Dr. Vladimir Brusic is Professor and Vice President for Applied Research and Graduate Studies at the University of Doha for Science and Technology (UDST). He holds a Ph.D. from La Trobe University (Australia) and brings over two decades of global experience in bioinformatics, computing, and data science. He has worked with leading institutions around the world including La Trobe University and the University of Queensland (Australia); Harvard Medical School and Boston University (USA); the Institute for Infocomm Research (I²R), Nanyang Technological University, and the National University of Singapore (Singapore); Nazarbayev University (Kazakhstan); the University of Nottingham Ningbo China (China); and now UDST. His research spans immunoinformatics, health informatics, and computational medicine, with impactful contributions to cancer research, biomarker discovery, and systems biology. At UDST, Dr. Brusic leads initiatives to strengthen applied research and graduate programs, promote interdisciplinary collaboration, and drive innovation.

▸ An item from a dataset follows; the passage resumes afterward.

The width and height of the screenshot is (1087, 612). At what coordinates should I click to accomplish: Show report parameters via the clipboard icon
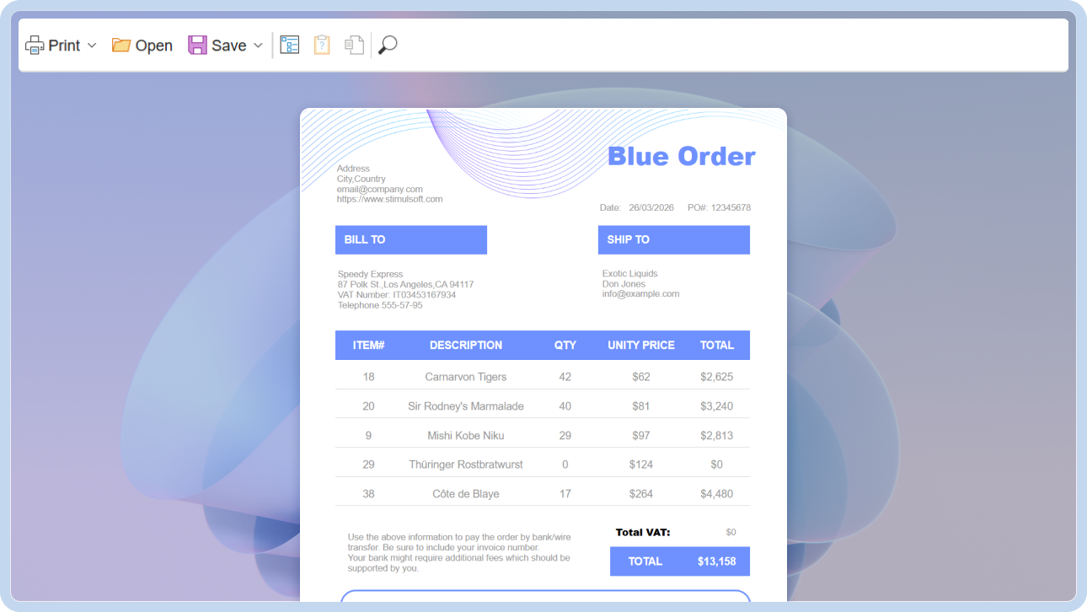pyautogui.click(x=322, y=44)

Building a Population-Specific Genomic Ecosystem for Precision Healthcare
Dr. Dinesh Velayutham,
Senior Bioinformatics Specialist,
Qatar Precision Health Institute (QPHI),
Qatar Foundation.
Dr. Dinesh Velayutham is a Senior Bioinformatics Specialist at the Qatar Precision Health Institute, Qatar Foundation, where he leads research in pharmacogenomics, HLA profiling, and population genomics within national biobank initiatives. He earned his Ph.D. from the University of Milan, Italy, supported by an international fellowship from the Italian government, followed by postdoctoral training in genomic medicine and computational biology. With over a decade of experience in next-generation sequencing (NGS) analytics, Dr. Velayutham has contributed to large-scale genomic projects spanning human, animal, and plant systems. His current work integrates genomic, transcriptomic, and clinical data to advance precision medicine in the Qatari population. He has co-authored more than 25 peer-reviewed publications and several book chapters in genomics and personalized medicine. Dr. Velayutham is also actively involved in graduate teaching at Hamad Bin Khalifa University, mentoring MSc and Ph.D. students in genomics and bioinformatics. His professional interests include population-scale pharmacogenomics, causal inference using multi-omics data, and development of population-specific genomic resources for precision health.